**Task directions**
Leave out the pictures and print precisely the lines from the line with "Close the Social Volume (HYPE) metric" to the final line of the entries, both ends included.

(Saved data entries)
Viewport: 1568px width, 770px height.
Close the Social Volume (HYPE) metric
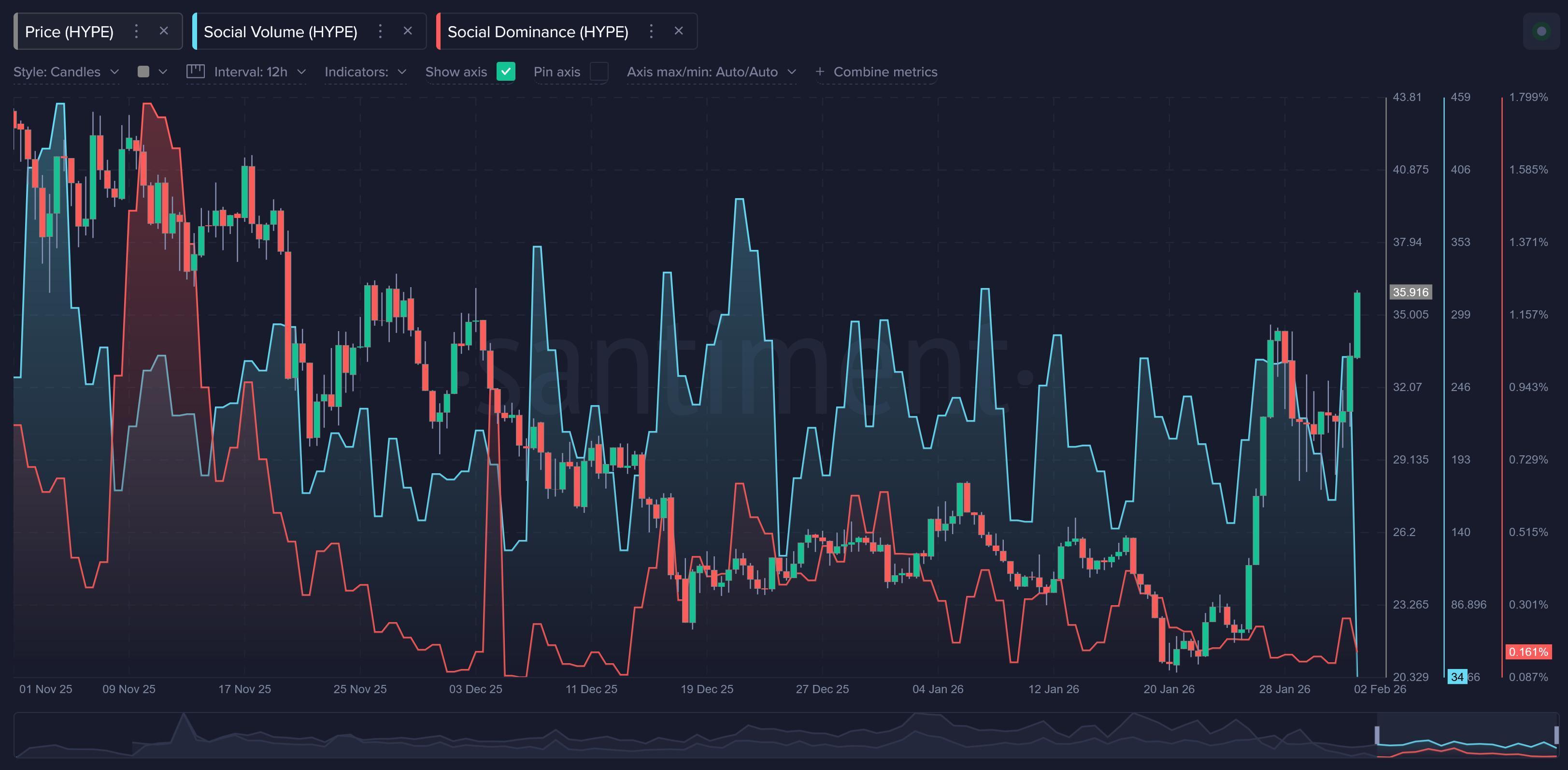point(408,31)
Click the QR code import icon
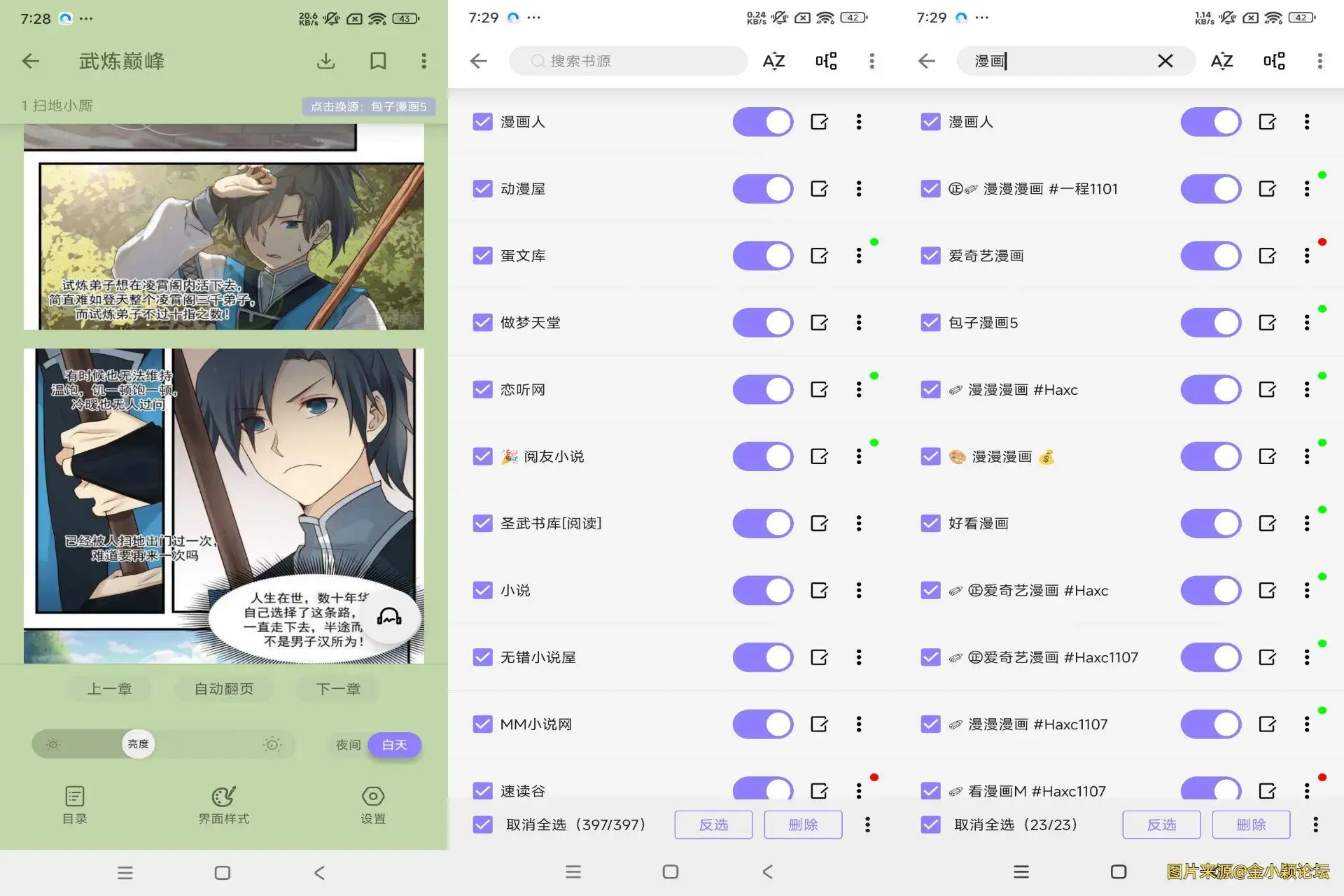The width and height of the screenshot is (1344, 896). point(826,61)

**Result of this exercise**
Close the Social Volume (HYPE) metric
point(408,31)
Click the QR code import icon
The width and height of the screenshot is (1344, 896). point(826,61)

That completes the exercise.